Photo: Getty Images Europe
Six weeks after the beginning of the U.S. flexing its military might in Iran, the public doesn’t seem to be backing the effort. Polls indicate that people are questioning why we are there in the first place, and the image that most raises their ire is the sight of the gas station pump that inched up another eight cents since the last time they filled the tank and now are hovering near four dollars a gallon. In early hindsight, what could and should the Trump administration have done differently, and perhaps more importantly, is there time to reverse the nagging undercurrent of asking why are even there? J.C. Polanco is a political analyst and assistant professor at the University of Mount Saint Vincent in the Bronx; he appeared on 710 WOR’s Curtis Sliwa and Larry Mendte in the Morning program to lament a “self-inflicted wound that could have been different”.

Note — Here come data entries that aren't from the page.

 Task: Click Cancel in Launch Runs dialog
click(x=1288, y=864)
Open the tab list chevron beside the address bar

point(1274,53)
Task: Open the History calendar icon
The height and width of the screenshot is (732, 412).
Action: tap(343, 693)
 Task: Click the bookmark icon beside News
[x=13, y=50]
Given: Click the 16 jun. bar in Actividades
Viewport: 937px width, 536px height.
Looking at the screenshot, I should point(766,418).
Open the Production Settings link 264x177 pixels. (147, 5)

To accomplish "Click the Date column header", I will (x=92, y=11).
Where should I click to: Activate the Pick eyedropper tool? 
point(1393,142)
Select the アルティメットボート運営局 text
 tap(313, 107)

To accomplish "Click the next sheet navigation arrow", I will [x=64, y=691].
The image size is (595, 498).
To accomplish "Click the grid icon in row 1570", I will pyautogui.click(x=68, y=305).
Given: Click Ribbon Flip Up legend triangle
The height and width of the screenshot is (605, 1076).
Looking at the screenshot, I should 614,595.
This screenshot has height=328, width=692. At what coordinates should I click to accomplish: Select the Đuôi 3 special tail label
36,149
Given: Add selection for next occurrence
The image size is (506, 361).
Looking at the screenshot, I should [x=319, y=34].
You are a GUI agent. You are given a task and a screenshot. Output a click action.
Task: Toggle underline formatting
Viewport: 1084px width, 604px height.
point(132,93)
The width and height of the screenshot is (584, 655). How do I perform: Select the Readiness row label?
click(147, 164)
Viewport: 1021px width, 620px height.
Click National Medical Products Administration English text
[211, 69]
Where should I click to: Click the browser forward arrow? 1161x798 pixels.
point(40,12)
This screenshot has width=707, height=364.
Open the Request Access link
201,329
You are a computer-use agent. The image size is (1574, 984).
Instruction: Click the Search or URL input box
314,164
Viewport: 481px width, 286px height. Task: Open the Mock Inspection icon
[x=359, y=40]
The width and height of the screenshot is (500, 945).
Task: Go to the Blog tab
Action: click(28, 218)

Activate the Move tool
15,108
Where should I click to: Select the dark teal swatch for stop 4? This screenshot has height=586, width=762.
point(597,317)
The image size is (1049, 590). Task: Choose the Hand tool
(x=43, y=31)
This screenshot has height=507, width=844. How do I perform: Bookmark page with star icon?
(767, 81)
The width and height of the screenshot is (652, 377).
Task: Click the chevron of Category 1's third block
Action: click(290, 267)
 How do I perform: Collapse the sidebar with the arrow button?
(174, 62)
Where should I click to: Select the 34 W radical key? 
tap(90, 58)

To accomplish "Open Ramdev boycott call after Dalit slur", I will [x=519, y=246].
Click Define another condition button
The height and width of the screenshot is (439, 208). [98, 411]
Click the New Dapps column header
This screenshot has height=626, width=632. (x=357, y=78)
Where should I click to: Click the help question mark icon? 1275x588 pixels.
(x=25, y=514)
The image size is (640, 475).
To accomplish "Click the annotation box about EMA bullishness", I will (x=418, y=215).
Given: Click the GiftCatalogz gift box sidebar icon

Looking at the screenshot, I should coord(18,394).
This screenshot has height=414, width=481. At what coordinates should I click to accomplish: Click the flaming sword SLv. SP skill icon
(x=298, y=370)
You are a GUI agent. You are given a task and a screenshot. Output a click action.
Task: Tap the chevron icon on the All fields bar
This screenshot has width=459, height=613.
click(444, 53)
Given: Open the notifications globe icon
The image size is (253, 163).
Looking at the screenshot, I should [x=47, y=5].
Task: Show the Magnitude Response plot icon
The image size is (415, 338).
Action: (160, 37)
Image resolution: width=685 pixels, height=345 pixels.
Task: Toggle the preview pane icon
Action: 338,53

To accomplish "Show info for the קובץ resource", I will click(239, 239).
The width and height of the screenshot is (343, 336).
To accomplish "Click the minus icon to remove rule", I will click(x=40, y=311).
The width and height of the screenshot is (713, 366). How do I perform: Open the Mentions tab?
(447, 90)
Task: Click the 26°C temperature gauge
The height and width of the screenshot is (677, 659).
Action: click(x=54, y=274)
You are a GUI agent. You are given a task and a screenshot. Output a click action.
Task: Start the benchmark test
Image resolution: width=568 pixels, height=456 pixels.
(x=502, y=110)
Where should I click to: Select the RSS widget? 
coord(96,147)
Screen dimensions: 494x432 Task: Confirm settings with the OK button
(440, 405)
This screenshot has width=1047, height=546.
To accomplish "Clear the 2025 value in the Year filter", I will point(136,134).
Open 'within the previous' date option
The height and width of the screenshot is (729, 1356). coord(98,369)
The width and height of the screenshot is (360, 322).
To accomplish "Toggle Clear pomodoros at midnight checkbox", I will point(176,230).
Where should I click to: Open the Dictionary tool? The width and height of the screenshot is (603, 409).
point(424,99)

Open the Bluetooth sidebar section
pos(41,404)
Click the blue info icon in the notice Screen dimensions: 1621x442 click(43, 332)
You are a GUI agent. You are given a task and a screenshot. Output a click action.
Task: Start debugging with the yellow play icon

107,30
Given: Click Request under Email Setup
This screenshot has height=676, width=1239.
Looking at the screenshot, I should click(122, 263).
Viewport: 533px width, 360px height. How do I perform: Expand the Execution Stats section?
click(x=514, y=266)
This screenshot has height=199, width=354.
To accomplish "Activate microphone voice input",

Polanco explained where the wheels came off the argument to wage war in Iran: “Look, the messaging was off from the very beginning. The press conference that the President had a couple of nights ago to talk to the country should have happened a long time ago I think that his key layers, from Secretary Rubio to Secretary Hegseth to him and J.D. Vance and the like should have been more direct, should have had one cohesive message as to why we were there… that mixed messaging, the public does not like. We see that in the polls. In addition, it wasn’t just messaging. We’re feeling it in our pockets… I think that the polls would have, at the end of the day, been very different had there been one message and there wasn’t this coyness going on behind the messaging.”
Polanco then pointed out that it might be too late to get the public behind the intended message: “The Republicans are going to pay the price for the messaging in November; it’s unfortunate, but we’re seeing it in the polling data… so I think this weekend (Trump) has to just refocus on the messaging and assuring Americans that we’re not just going to have another terrorist nation at the end of this.”